Marcel Kittel kämpfte wie ein Löwe, biss auf die Zähne, doch die Schmerzen waren nicht zu ertragen: Auf der ersten Alpenetappe nach Serre Chevalier hat der deutsche Top-Sprinter die 104. Tour de France aufgegeben. Kittel war kurz nach dem Start des 183 Kilometer langen Teilstücks in einen Massensturz verwickelt gewesen, bei dem er sich Verletzungen zuzog, die eine Weiterfahrt unmöglich machten. Primoz Roglic vom Team LottoNL-Jumbo konnte die Etappe am Ende für sich entscheiden, Christopher Froome (Sky) konnte als Dritter das Gelbe Trikot verteidigen.

Der Ausstieg ist extrem bitter für Kittel, der in diesem Jahr fünf Etappen gewonnen hatte und in der Sonderwertung um das Grüne Trikot des Punktbesten führte. Nur noch bis zum Sonntag hätte der Thüringer durchhalten müssen. In Paris auf der Avenue des Champs-Élysées noch einmal zu glänzen und dann auf dem Prachtboulevard als erster Deutscher seit 2001 in Grün das Podium zu besteigen, war das Ziel des 29-Jährigen gewesen. „Das wäre schon was sehr Besonderes“, hatte er gesagt. Kittel kann sich diesen Traum nun nicht erfüllen.

Etwa 20 Kilometer hatte das Peloton auf dem Abschnitt zurückgelegt, der auch das große Finale um den Tour-Gesamtsieg einleitete, als eine Unachtsamkeit in Feld auch Kittel mit zu Boden riss. Der Wahlschweizer berappelte sich, und nachdem er einen kaputten Schuh ausgetauscht hatte, fand er zunächst auch wieder Anschluss. Sein Grünes Trikot wies zwar Dreckspuren auf und war auch an einigen Stellen zerrissen, aber zunächst schien alles nicht so dramatisch.

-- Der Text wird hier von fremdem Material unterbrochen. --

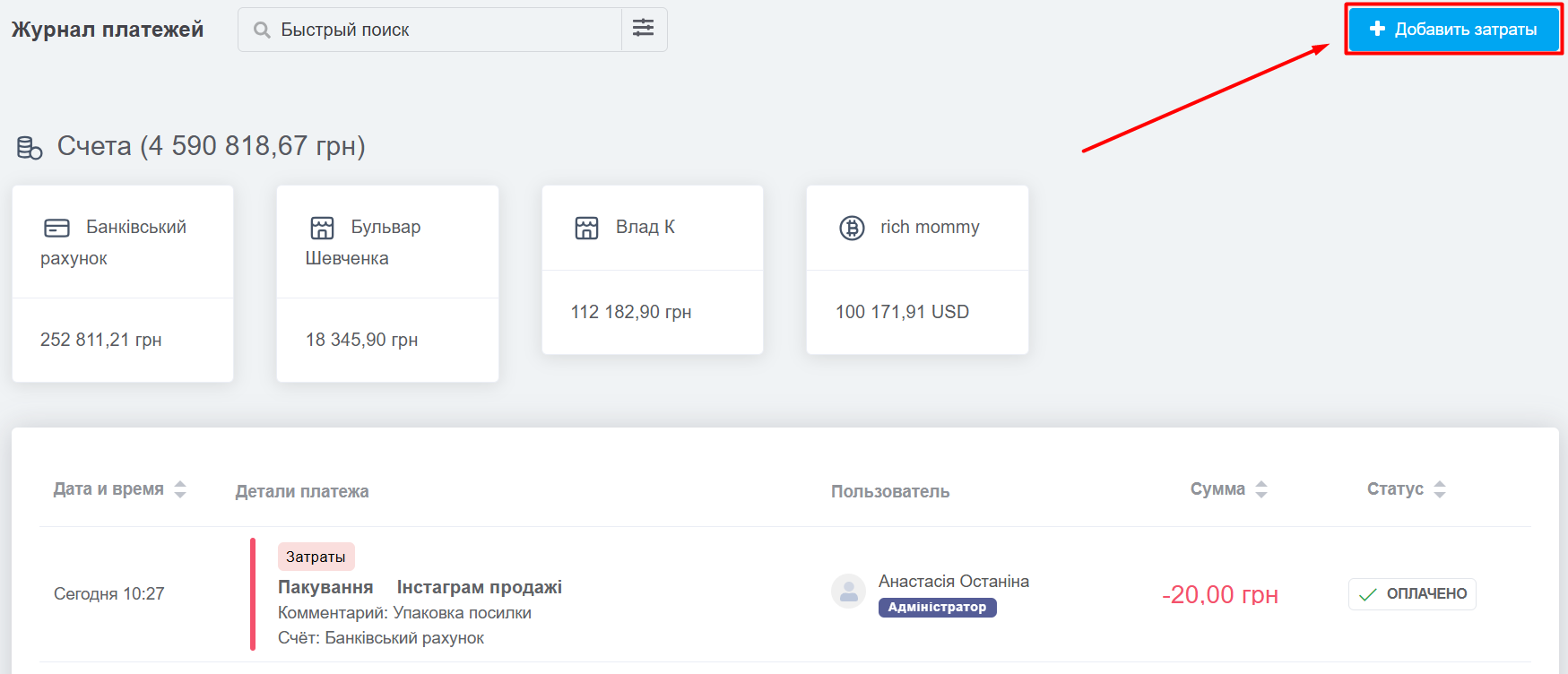Click the ОПЛАЧЕНО status button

Schmerzen wurden immer stärker

Auch als Kittel sich am rechten Arm einen Verband von Tour-Ärztin Florence Pommerie anlegen ließ, wirkte die Situation noch so, als könne sich der Arnstädter davon erholen. Doch Meter und Meter, Tritt um Tritt wurden die Schmerzen offenkundig stärker. Kittel stellte sein Rad ab und setzte sich tief enttäuscht in das Begleitfahrzeug seines Teams Quick-Step Floors.

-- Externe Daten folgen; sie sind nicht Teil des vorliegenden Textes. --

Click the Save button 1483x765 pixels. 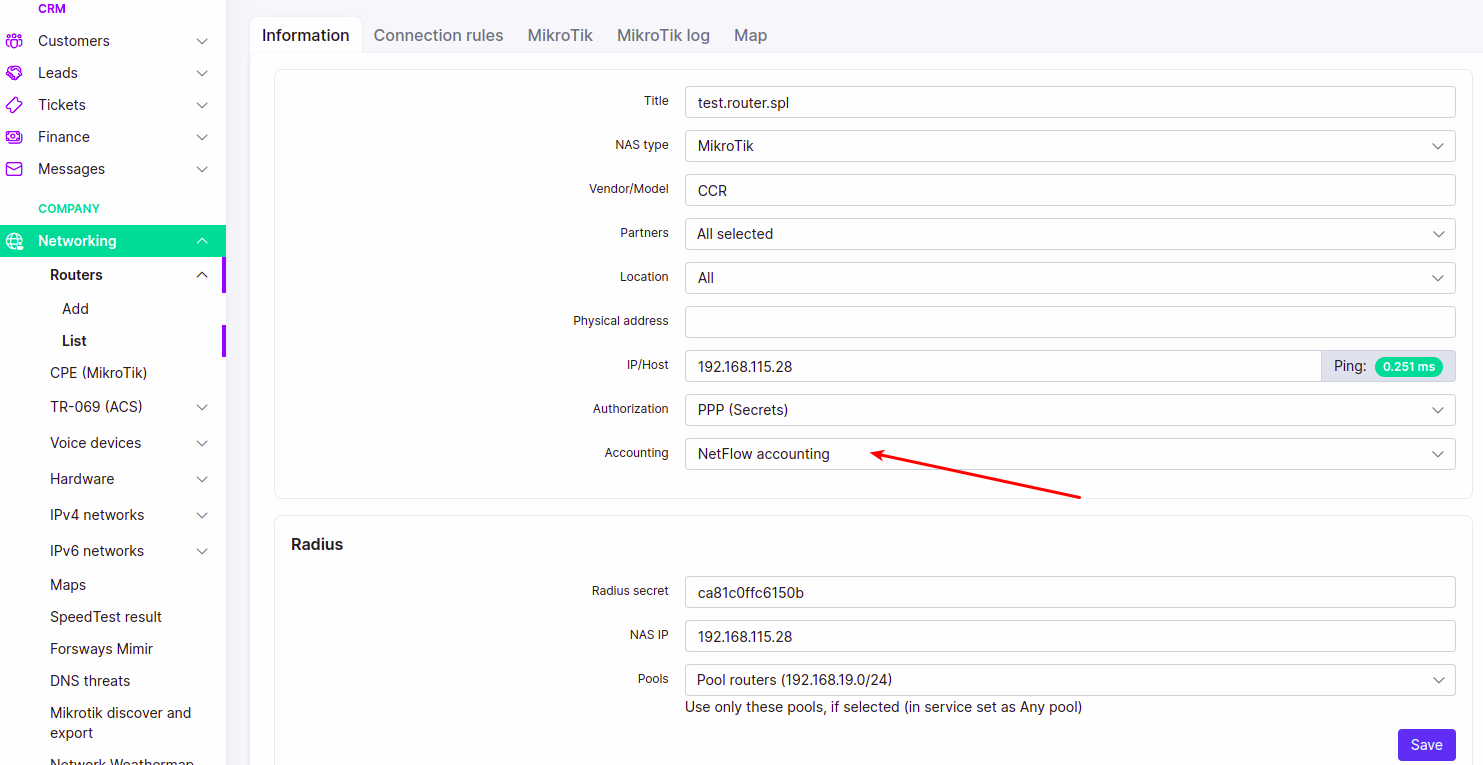[1426, 744]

Dabei war diese Tour bis dahin so märchenhaft für ihn gelaufen. Kittel siegte auf der zweiten Etappe nach Lüttich, die über viele Kilometer durch Deutschland führte. Er brach danach in Tränen aus, weil er überwältigt war von der Begeisterung an den Straßen zwischen Düsseldorf und der belgischen Grenze.

Matthews saß im Nacken

Seinen Siegeszug setzte Kittel fort in Troyes, Nuits-Saint-Georges, Bergerac und Pau. Der blonde Hüne steigerte sich von acht Tageserfolgen (2013 und 2014) vor der 104. Tour auf nunmehr 14 und übertraf den deutschen Etappenrekord von Erik Zabel. Zudem egalisierte Kittel in Pau mit seinem fünften Triumph die 40 Jahre alte Bestmarke von Dietrich Thurau für die meisten deutschen Etappensiege während einer Großen Schleife.

Und als Krönung dieser nahezu einmaligen Erfolgsserie hatte Kittel auch das „Maillot vert“ vor Augen. Zwar hatte der Australier Michael Matthews auf den mittelschweren Etappen Punkt um Punkt aufgeholt und sich am Mittwoch sogar bis auf neun Zähler angenähert. Doch Kittels großes Plus war der prestigeträchtige Sprint in Paris, den er schon zweimal für sich entschieden hatte. „Bis Paris kann viel passieren“, hatte er einschränkend immer wieder betont. Nun musste Kittel diese leidvolle Erfahrung selbst machen.